Evento tem por objetivo reunir esforço para brecar pautas prejudiciais aos municípios no Congresso
Crise municipal
Com a retomada das atividades da Câmara e do Senado em fevereiro, a Confederação Nacional de Municípios (CNM) alerta para pautas que podem agravar a situação fiscal dos entes locais. O presidente Paulo Ziulkoski reforça que medidas sem análise técnica e sem fontes de financiamento colocam os Municípios em risco, que já enfrentam déficit atuarial superior a R$ 1,1 trilhão nos Regimes Próprios de Previdência Social (RPPS). Entre os projetos preocupantes está o PLP 185/2024, que cria aposentadoria especial para Agentes Comunitários de Saúde, com impacto estimado de R$ 103 bilhões.

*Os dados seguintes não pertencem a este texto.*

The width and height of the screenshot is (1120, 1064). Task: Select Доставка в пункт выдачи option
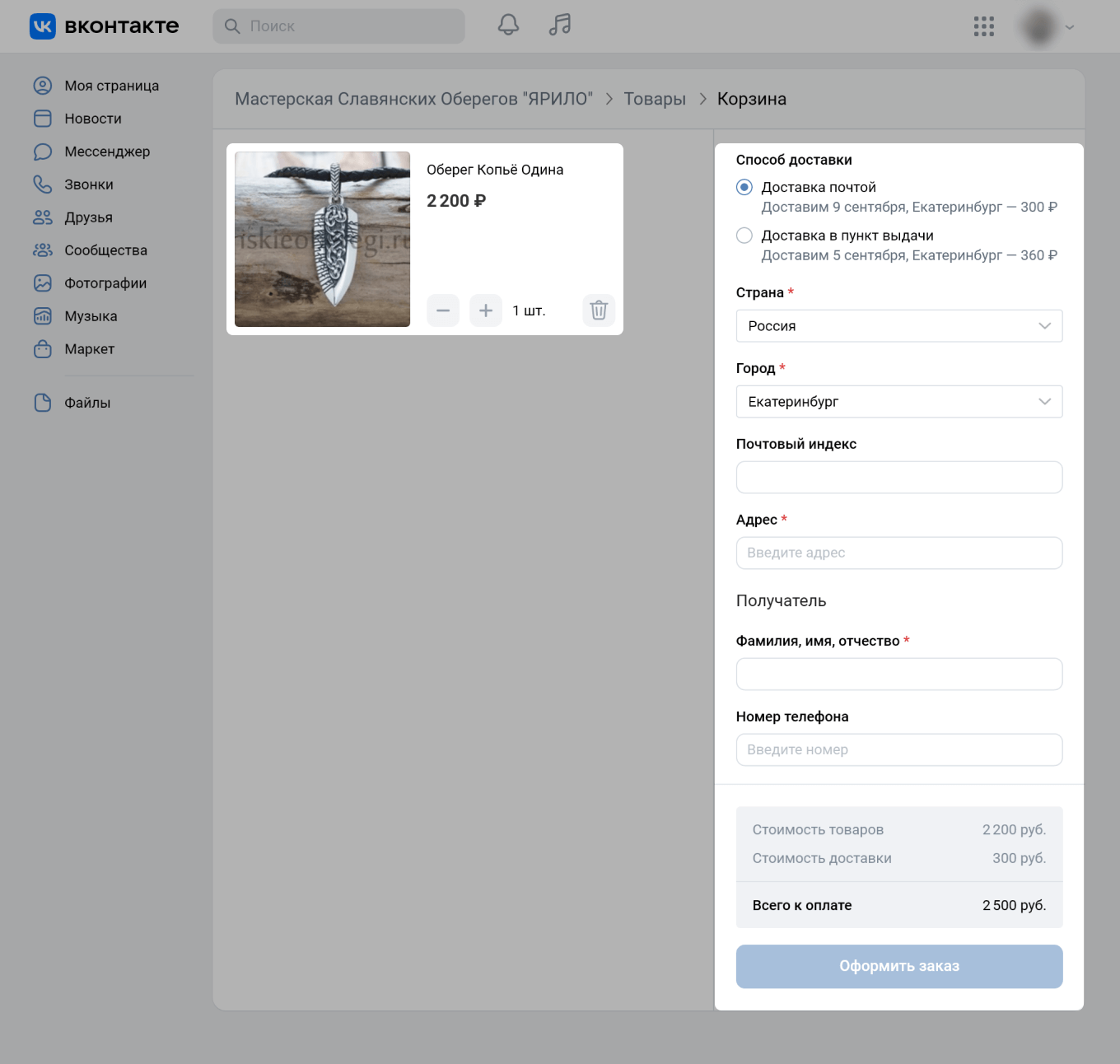click(744, 236)
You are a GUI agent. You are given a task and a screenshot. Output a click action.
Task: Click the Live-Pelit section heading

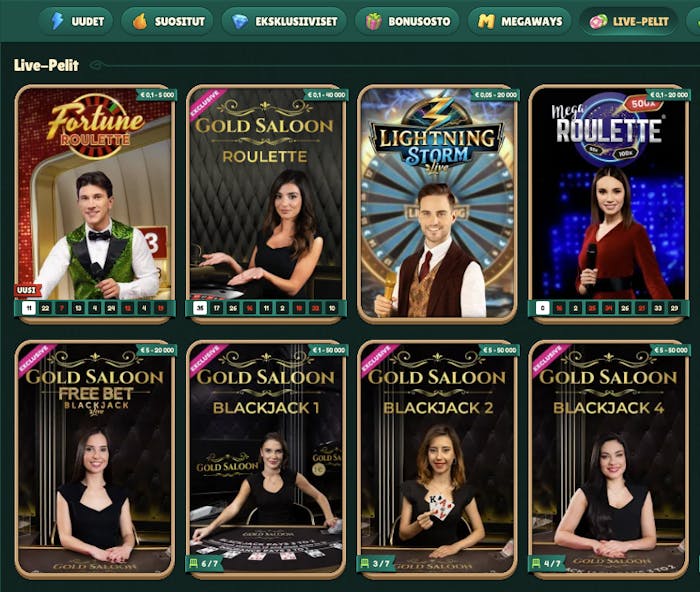coord(46,65)
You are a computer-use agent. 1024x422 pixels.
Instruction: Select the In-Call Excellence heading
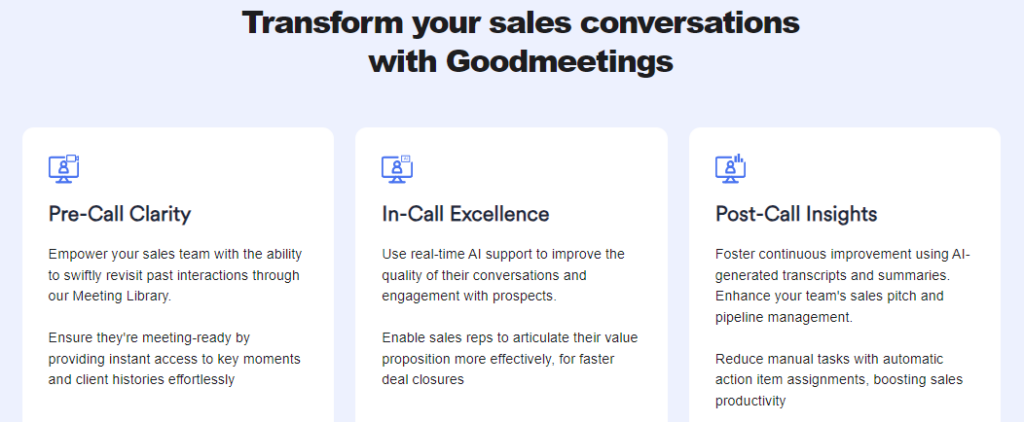point(465,214)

Também estão em discussão o PL 1559/2021, que estabelece piso salarial para farmacêuticos (R$ 309 milhões), o PL 2952/2025, que concede adicional de insalubridade a profissionais da educação (R$ 6,5 bilhões), e o PL 4012/2024, que obriga expansão de creches e pré-escolas. Para a CNM, tais propostas afrontam a Emenda Constitucional 128/2022 e representam iniciativas populistas ligadas ao cenário eleitoral de 2026.
Alternativa fiscal
Como contraponto, a CNM defende a aprovação da PEC 25/2022, que aumenta em 1,5% o repasse do Fundo de Participação dos Municípios (FPM) em março de cada ano. A medida garantiria, já no primeiro ano, R$ 7,5 bilhões adicionais aos cofres municipais, fortalecendo o equilíbrio federativo e oferecendo alívio às finanças locais.